Is there any speed- and cache-efficient implementations of trie in C/C++? I know what a trie is, but I don't want reinvent the wheel, implementing it myself.
References,
- A Double-Array Trie implementation article (includes a
C
implementation) - TRASH - A dynamic LC-trie and hash data structure -- (a 2006 PDF reference describing a dynamic LC-trie used in the Linux kernel to implement address lookup in the IP routing table
if you are looking for an ANSI C implementation you can "steal" it from FreeBSD. The file you are looking for is called radix.c. It's used for managing routing data in kernel.
Cache optimizations are something you'll probably are going to have to do, because you'll have to fit the data into a single cacheline which generally is something like 64 bytes (which will probably work if you start combining data, such as pointers). But it's tricky :-)

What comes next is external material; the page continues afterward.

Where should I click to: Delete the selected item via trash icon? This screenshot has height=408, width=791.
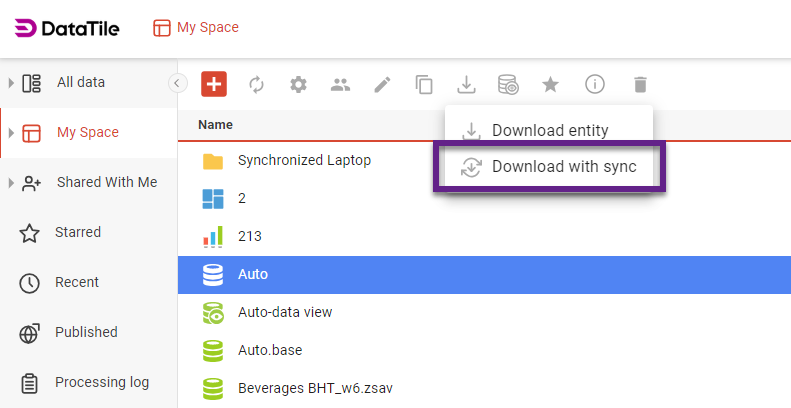tap(640, 85)
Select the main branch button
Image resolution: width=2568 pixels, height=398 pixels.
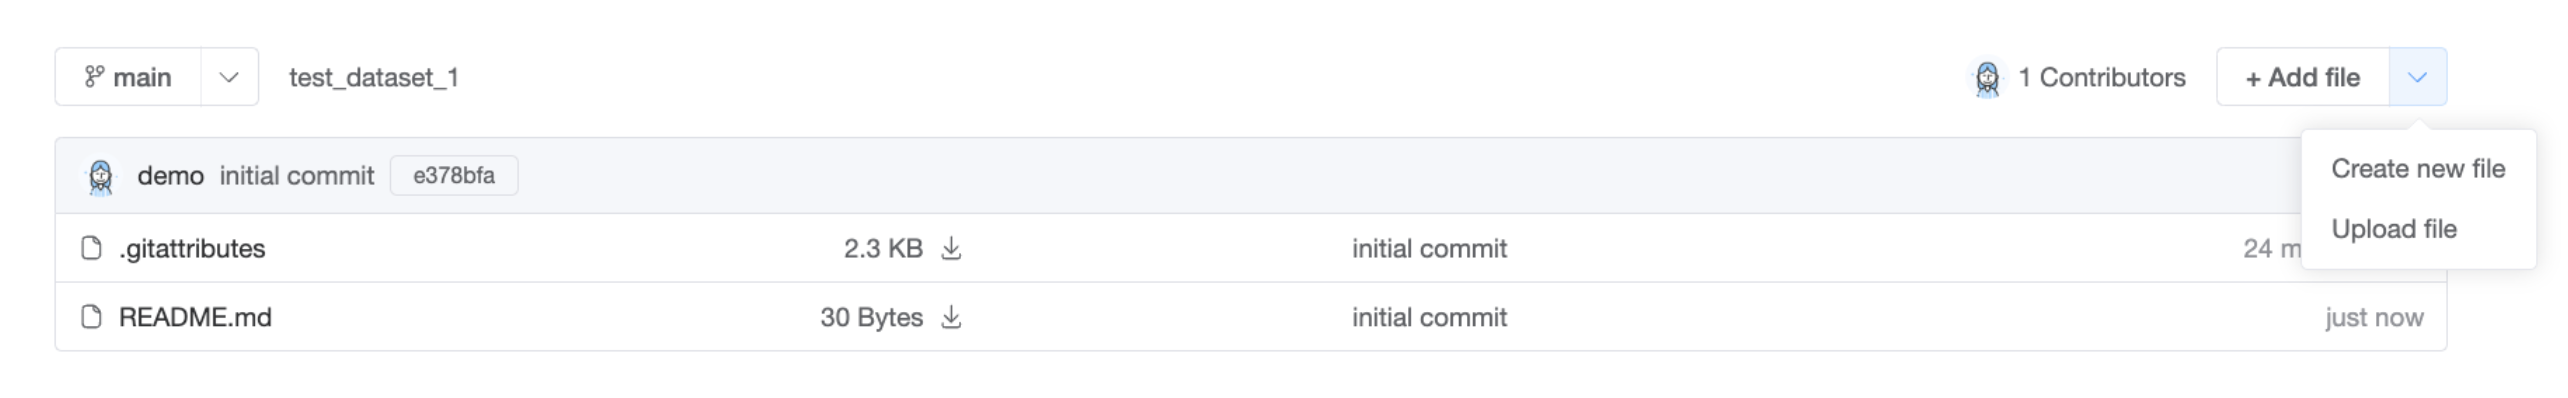click(x=128, y=77)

Judy arrays: Very fast and memory efficient ordered sparse dynamic arrays for bits, integers and strings. Judy arrays are faster and more memory efficient than any binary-search-tree (incl. avl & red-black-trees).
I realize the question was about ready implementations, but for reference...
Before you jump on Judy you should have read "A Performance Comparison of Judy to Hash Tables". Then googling the title will likely give you a lifetime of discussion and rebutals to read.
The one explicitly cache-conscious trie I know of is the HAT-trie.
These are both (in my mind) complex data structures. Complexity is bad. If I were after a trie today I'd look for a burst-trie.